Same to all of the above (although probably classed as a large secondary.)
No Staffroom as well as this is currently converted into a classroom.
I tested positive for Covid yesterday and we have positive cases in 5 year groups currently, just under 10 in total. London Borough.
It’s not just about the systems in place as you keep repeating.

itsgettingweird · 30/11/2020 21:55

My town was tier 1.

Suddenly the cases rose dramatically a week into lockdown and continued to go from 10-15 a day to 30-40.

In lockdown.

I then discovered that 2/3 of those cases came from 2 local secondary schools and one of those had to close due to so many staff actually off with COVID and not just isolating. Then magenta began to test their children and discovered how many had it.

We are now back down to 10-15 a day and going into tier 2.

Oblomov20 · 01/12/2020 01:10

I don't believe he schools are that much of a contributing factor.

Mind you I'm not sure what is. I don't think lockdown is either. I think like Nancydowns the virus was slowing anyway.

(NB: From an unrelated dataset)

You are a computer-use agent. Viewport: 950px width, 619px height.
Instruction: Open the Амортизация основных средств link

SansaSnark · 01/12/2020 06:54

Cases falling in every age group except secondary school students.

I think it is really likely that as lockdown eases and asymptomatic or pre-symptomatuc students are out in the community more, we will see cases go back up - which kind of makes the sacrifices of lockdown pointless, no?

Will those blaming schools for the rise in cases admit they were wrong?
SansaSnark · 01/12/2020 07:00

[quote notevenat20]Taking the r number across England isn't helpful. In some areas, cases are falling drastically. In others, they are stable. In others, they are still rising.

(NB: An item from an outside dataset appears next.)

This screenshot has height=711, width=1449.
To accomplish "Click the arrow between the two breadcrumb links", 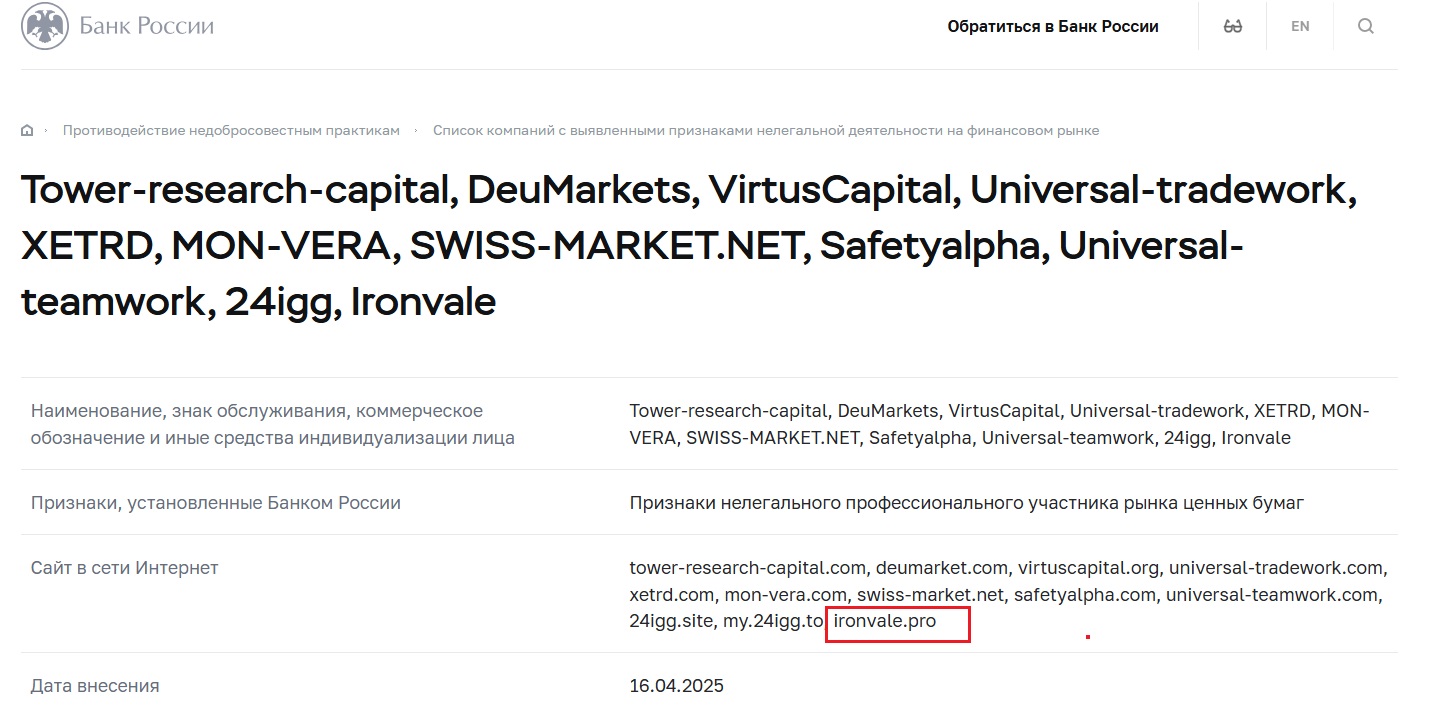I will coord(416,131).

Very few areas having rising numbers these days. See e.g. www.covidmessenger.com/coronavirusliveupdate/[/quote]
I think this is still too large scale. As a county, our cases/r rate is falling, but there are a few towns/areas where cases have risen drastically and one can assume the r is high.

These are also towns with badly affected schools. Now, obviously this does not prove cause and effect, but I think it is too symplistic to look at the data and say "oh most places are OK". I think we need to be considering this on a much more local level.

When schools have been forced to close, eg by staff absence cases in the town seem to fall really quickly.

Northernsoulgirl45 · 01/12/2020 08:14

@CallmeAngelinaof course the figures will show a rise in school children as they are the only ones that have been mixing during lockdown. Even with this cases are now on a very sharp decline.

Not really. Lots of places are still open.

Northernsoulgirl45 · 01/12/2020 08:18

O and more anecdata my year 3 child has just been sent home for the second time this lockdown. Bit of a worry with you have an ecv dh and are both the wrong side of 50.
This is old tier 1 and tier super low cases locally but tier 2 due to other areas.

Northernsoulgirl45 · 01/12/2020 09:36

We are told it spreads most if you are indoors and there is little ventilation. So basically having speople round to your house and chatting to them for hours is a disaster. Restaurants and pubs are close behind.
Your first sentence seems similar to school classrooms as some have windows which won't open op.

Lweji · 01/12/2020 09:43

@Northernsoulgirl45

We are told it spreads most if you are indoors and there is little ventilation. So basically having speople round to your house and chatting to them for hours is a disaster. Restaurants and pubs are close behind. Your first sentence seems similar to school classrooms as some have windows which won't open op.
Yes. That is why my local schools require students to wear masks during class.